There was a weight to those few words. The English language had many benefits but for some reason, the expressions used to convey one of the most profound, immutable feelings-feelings that have the ability to transcend-lacked the weight other languages afforded it. Cosima had once been told by a Japanese friend of hers back in San Francisco, about how they had told their American boyfriend the Japanese phrase for "I love you - Ai shiteru," and how he then used the Japanese phrase instead of the English; and (she had told Cosima) it was too heavy. Cultural differences aside, the phrase implied more than "I love you" could.
Cosima's life wasn't her own, to do as she pleased. Maybe it was the scientist inside of her, but unlike her sisters, who reluctantly protected each other, Cosima felt like she needed to be the bastion of safety. As such, she was not allowed to have problems or issues, or be preoccupied with the idea that she was slowly dying. The last time she was selfish, she had walked the enemy (the beautiful blonde woman she was currently draped across) right into the most sensitive and dangerous part of their intertwined lives. Caught beneath weighty words was not the ideal location for her.

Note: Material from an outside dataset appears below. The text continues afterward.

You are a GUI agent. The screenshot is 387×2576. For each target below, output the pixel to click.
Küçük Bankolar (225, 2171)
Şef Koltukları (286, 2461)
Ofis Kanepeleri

She shifted, slightly uncomfortably under the weight of words before replying. "Is that why you…didn't tell me that they were Kira's stem cells?"
Delphine nodded her head, adding a soft "Yes" in affirmation.
"Is that why, even before I got here you gave Dr. Leekie my blood samples? Even though I told you not to?" Even as she asked the questions she already knew the answers to, Cosima was becoming livid. Her monitor had chosen to help Dyad, the corporation that was actively attempting to maintain a record of them, for their experiment, over her expressed wishes. How did she really know this was "je t'aime" and not…Leekie, or Rachel, or some other unseen mastermind pulling imaginary strings?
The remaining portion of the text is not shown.